[Start of Attachment]

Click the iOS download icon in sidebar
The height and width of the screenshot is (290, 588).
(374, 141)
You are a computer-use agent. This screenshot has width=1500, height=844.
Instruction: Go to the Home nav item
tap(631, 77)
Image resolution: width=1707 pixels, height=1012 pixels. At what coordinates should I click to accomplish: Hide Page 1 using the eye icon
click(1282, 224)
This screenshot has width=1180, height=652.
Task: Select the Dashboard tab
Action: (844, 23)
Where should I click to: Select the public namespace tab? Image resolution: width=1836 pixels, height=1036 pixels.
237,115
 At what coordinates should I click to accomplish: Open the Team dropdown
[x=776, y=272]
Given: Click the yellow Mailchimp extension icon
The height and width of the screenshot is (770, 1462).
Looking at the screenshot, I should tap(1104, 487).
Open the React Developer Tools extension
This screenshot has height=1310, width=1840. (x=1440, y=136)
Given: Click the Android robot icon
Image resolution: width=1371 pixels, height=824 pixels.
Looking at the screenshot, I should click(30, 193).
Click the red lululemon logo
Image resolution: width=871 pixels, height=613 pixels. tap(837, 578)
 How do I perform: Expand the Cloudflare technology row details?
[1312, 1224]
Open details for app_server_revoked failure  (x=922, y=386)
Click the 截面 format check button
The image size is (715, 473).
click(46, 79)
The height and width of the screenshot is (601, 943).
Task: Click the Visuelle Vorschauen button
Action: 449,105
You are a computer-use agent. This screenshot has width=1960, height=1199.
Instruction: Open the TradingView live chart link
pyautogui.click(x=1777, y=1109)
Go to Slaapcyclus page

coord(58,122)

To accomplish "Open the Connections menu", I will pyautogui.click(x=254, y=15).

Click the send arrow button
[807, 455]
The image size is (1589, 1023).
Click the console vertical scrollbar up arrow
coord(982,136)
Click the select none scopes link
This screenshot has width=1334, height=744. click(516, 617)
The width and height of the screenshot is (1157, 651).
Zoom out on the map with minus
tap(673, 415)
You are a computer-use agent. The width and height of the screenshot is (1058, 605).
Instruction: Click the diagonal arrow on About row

[End of Attachment]

■ **Task details**
Each line containing the word "agent" needs to be copied from the data above.

■ **Result of the task**
You are a computer-use agent. This screenshot has width=1500, height=844.
You are a computer-use agent. This screenshot has width=1960, height=1199.
You are a computer-use agent. The width and height of the screenshot is (1058, 605).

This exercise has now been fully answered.